1986-1989 The Early Days - Luring at Marina Bay
1986 How it Began
I was still in Secondary One then, the year was 1986, and I had just bought my
first lightweight baitcasting outfit as well as a single Nilsmaster lure. So I
made my way down to a spot where I'd been having some years of luck with
Garoupas and Snappers on sawdust worms -- Marina Bay and the Esplanade Area.
9 AM. So, after a little fiddling with my new baitcaster, I made the first cast. Bird's Nest. My very first backlash caught me by surprise... so that's what the shopkeeper at Beach road was telling me about... so I took some time to clear the tangle (a backlash on 6 lb line is not that easy to clear you know?) and, standing at the water's edge, made my second cast. This time, although there was still a little Char Bee Hoon, the black and white Nilsie managed to land about 20 ft away (very near actually). So I quickly cleared the minor backlash and started a sink-and-draw retrieve like the one I'd been reading about (though I was using a floating lure). Anyway, only after a few cranks of the handle, I felt a distinct tug and I struck.
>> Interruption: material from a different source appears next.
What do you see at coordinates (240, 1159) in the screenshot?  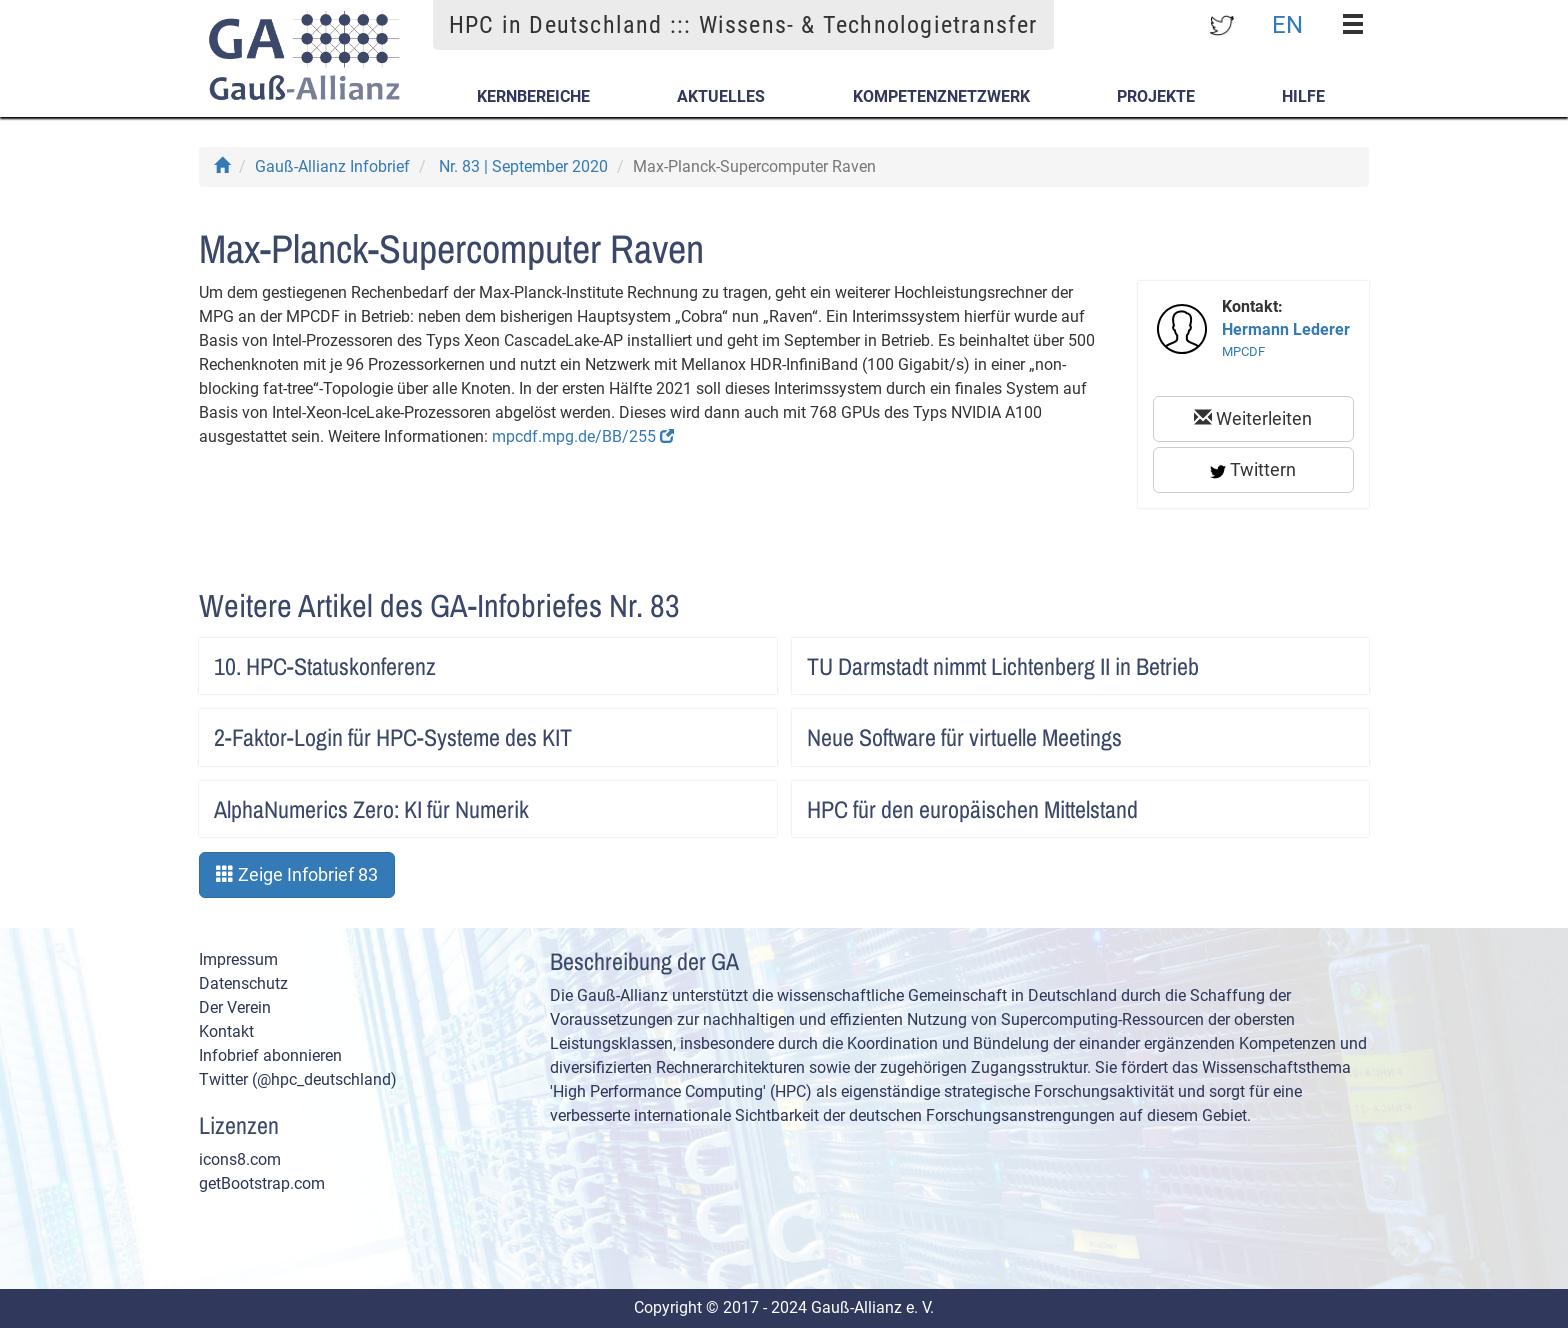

The fight was brief, but it still managed to attract the attention of a passing Caucasian tourist who saw me lifting a nice little Garoupa weighing around 300 grams out of the water. I was really pleased and amazed at the catch plus the way I caught it, so was the tourist, who promptly snapped my picture (the one you see above), asked for my address, and mailed me the photo... which is posted above.
By the way, I released that fish, and four more which I landed within an hour from the same spot. By 10 AM, I packed up and went home, afraid that I was pushing my luck a little too far, yet fully satisfied with my first lure-fishing cum catch & release expedition.
1988-1989
Those were the days I used to rush down to Marina
Bay every Friday after school with
a few of my classmates to do a spot of lure fishing. At times, the Garoupas
were so abundant that we could have mini competitions among ourselves. Of
course, the occasional Trevally, Queeny, Barracuda, Mangrove Jack, Barra and
Snapper showed up once in a while to add variety.
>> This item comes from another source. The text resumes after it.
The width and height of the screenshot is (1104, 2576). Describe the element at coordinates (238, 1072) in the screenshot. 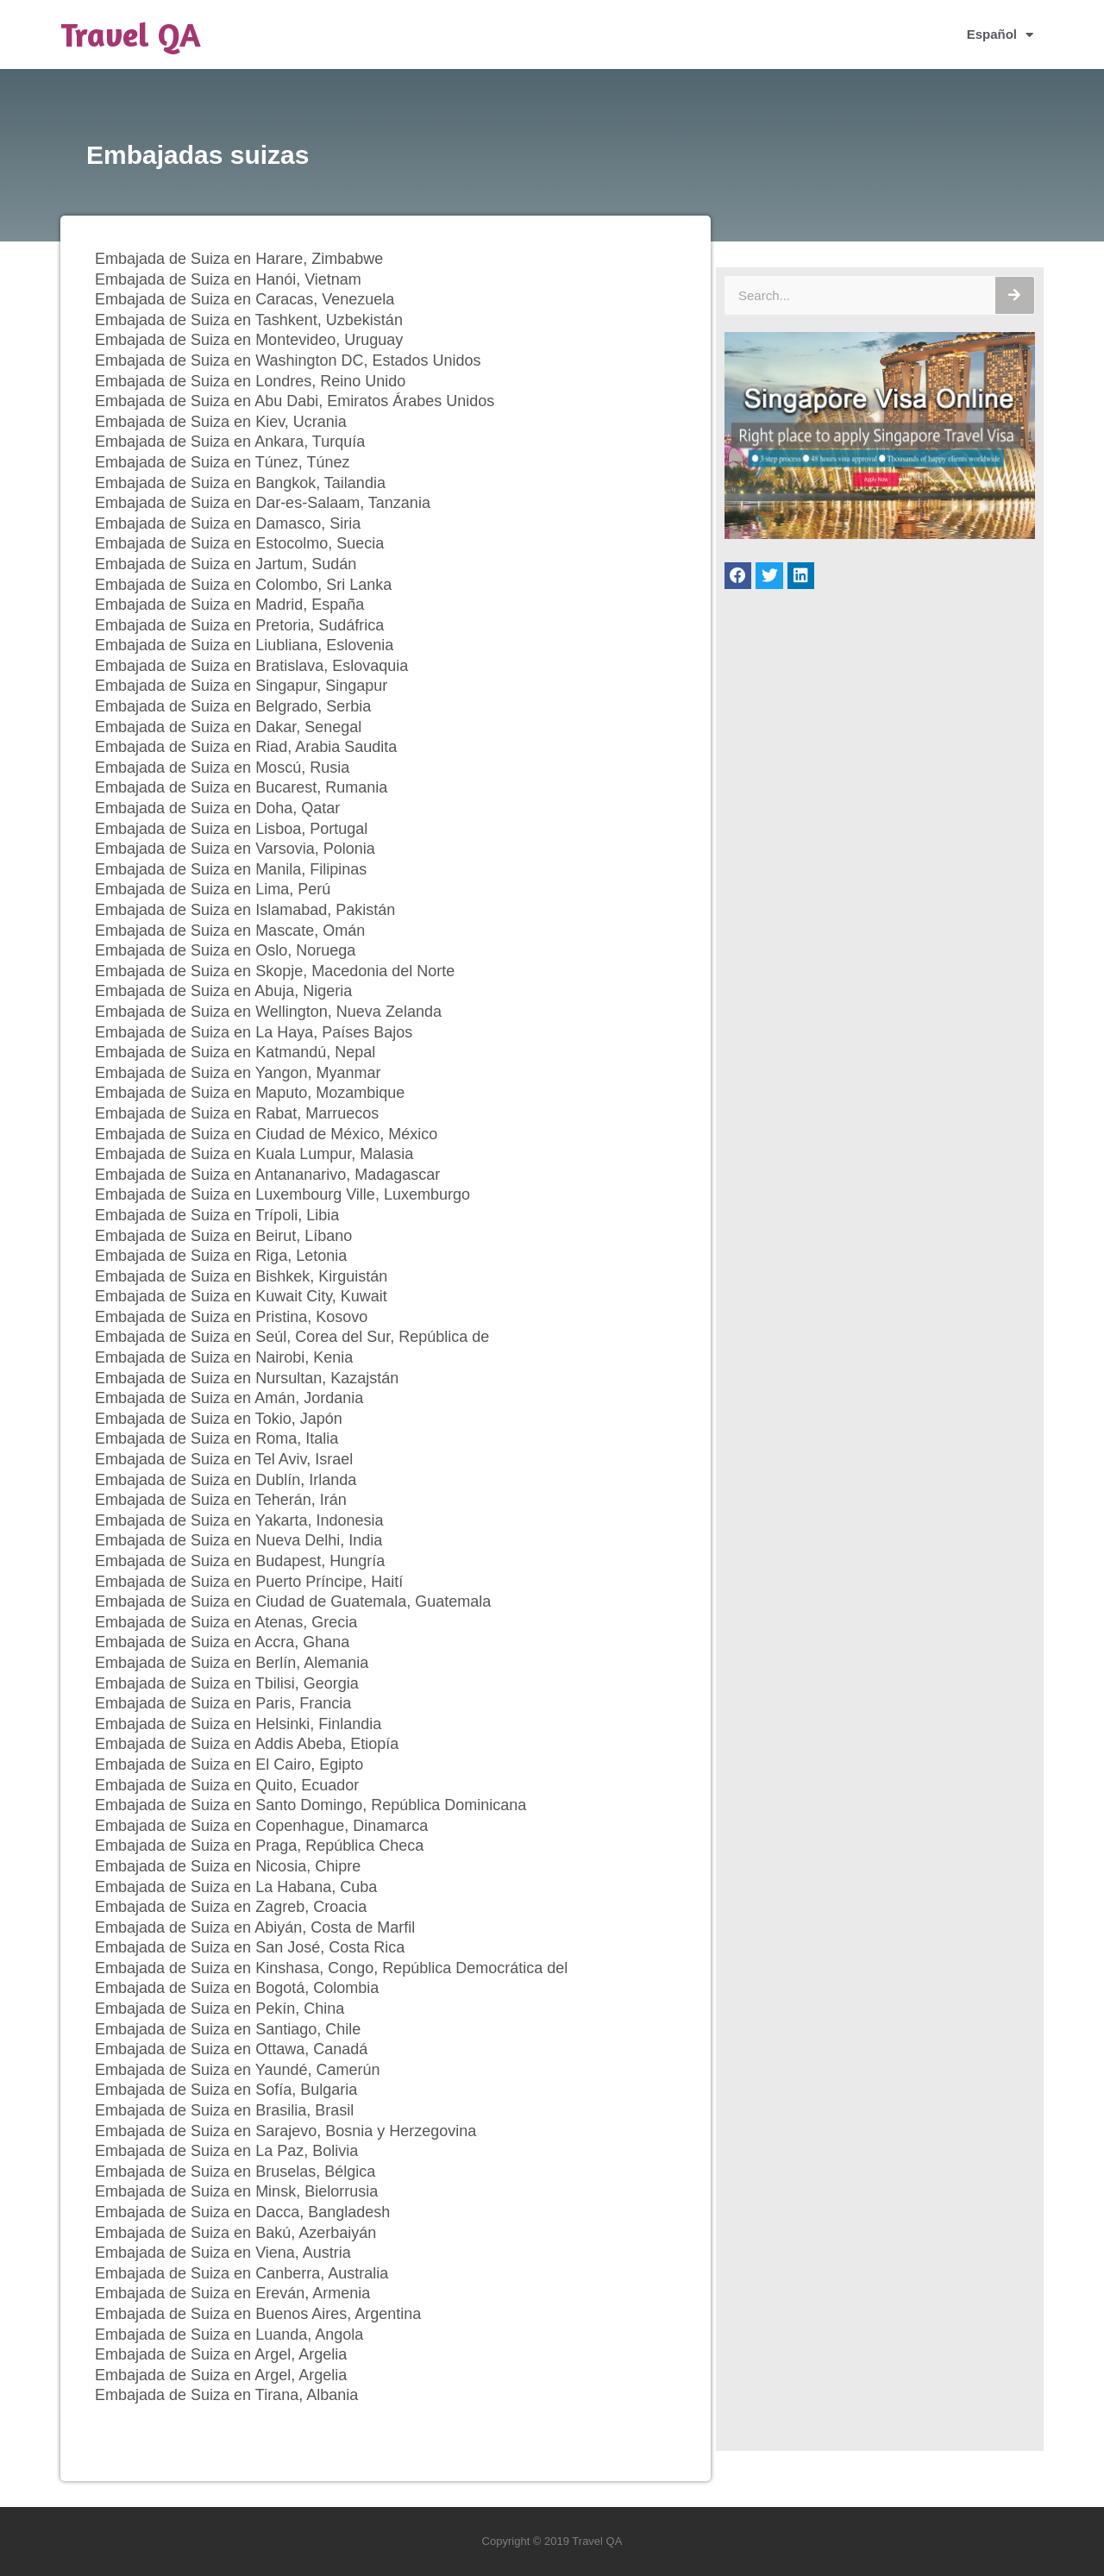

I see `Embajada de Suiza en Yangon, Myanmar` at that location.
Although getting stuck was already a problem back then,
we had HUMAN LURE RETRIEVERS assigned for each particular day so that only one
person had to get wet... no doubt swimming and diving for our lures was a messy
and risky method (and I still don't know what made us do it time and time
again), it made the whole experience so much more enriching. BUT DON"T ASK
ME TO DO IT AGAIN!!! Nevertheless, those were damn good days man!!!
Lures are expensive...
... and in the past, although my
cousin Justin did tell me about the lure retriever back in the 80's, we had to
dive for our lures.
Of course the risks were there. Many a time I had cuts on my feet so long and
deep that I thought I would never survive; and sometimes our fingers got poked
and cut by the hooks on our lures as we groped in the murky water.
Once you dive beneath the surface, visibility is reduced to less than an
arm's length and you have nothing to guide you except the thin monofilament. You
just have to keep going down and down, following the line till you reach the
lure.
Normally a simple tug would do the trick. But the key point would be to get a
firm hold on the body of the lure, and then you pull hard. Sometimes the hooks
would straighten, sometimes the hooks would be so deeply embedded in thick ropes
that you had to bring the whole snagpile up, but the method ALWAYS worked.
$10 was a lot to me as a schoolboy back in the 80's and losing a lure often
meant we had to go without lunch during recess for a whole week so save up for
another lure. Maybe in retrospect, diving for lures was not such a bad idea
after all, it provided some excitement in itself and helped our machismo (to
some extent). So tell me, who do you know has taken the plunge in the Singapore
River or Marina Bay?
1988 - William, Boon Chee and Simon... with our Rapalas and Nilsmasters, and Raymond at Hock Heng telling us jokes... ah, those were the days!